Disengagement, Intervention, and Drop-Out: Exploring the Lived Experiences of Students, A Phenomenological Study

Author: 
Jeffrey A. Fink
Program of study: 
Ed.D.
Abstract: 
Throughout the process of schooling from elementary through the end of high school; several points exist when students disengage from the process leading to dropout. The purpose of this phenomenological qualitative study was to identify the reasons for disengagement and dropout through the perceptions of the lived experiences of students. The qualitative study explored the lived experiences of 13 students who received intervention, disengaged, dropped out, and returned to obtain a diploma through alternative means. All involved students went on to higher or continuing education. Three themes (with sub-themes) and one over-arching theme emerged from the interview process that presented as reasons for disengagement and dropout. The three themes that emerged are connection to school, challenging or traumatic life event, and intervention timing, type, and benefit. The identified overarching theme that emerged is gender. The study analyzed the data via the modified van Kaam method. The study revealed common themes that educators can use to re-tool intervention in an effort to retain at-risk students.
Dedication: 
I dedicate this work to all those who supported me through this process. To my wife Jillian, you are my constant source of inspiration and I would never have made it through this without your support. To my daughter Eila, you were born during this process and you have become the reason that I always strive, and will continue to strive to be better. To dad, you may be gone; however, you are in my thoughts each and every day. I truly hope that you wherever you are, you are watching. To all of my friends, family, and colleagues, thank you for always being there when I needed you!
Acknowledgements: 
Several people deserve acknowledgement for their help and support through this process.
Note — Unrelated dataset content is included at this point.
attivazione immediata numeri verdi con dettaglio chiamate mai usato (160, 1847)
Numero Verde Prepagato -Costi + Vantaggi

First off, I would like to thank my family and friends for listening to me during all of those stressful hours and sleepless nights. Dr. Betty Barr, my dissertation chair, I thank you for your support and feedback during this process. I could not have done this without you! To my committee members, Dr. Sonya Miller and Dr. Robin Chambers, your guidance and feedback made this journey possible, I thank you. I would like to thank Ardell Broadbent for the outstanding editing of this dissertation. To my closest friend Frank Eastham, you have been my mentor and friend for as long as I can remember now. Thank you for all of your endless support over the years. Finally, to Lee Johnson, we began this process together and we said we would work until the end. Thank you for the support and hours of conversation as we worked through this process; we made it!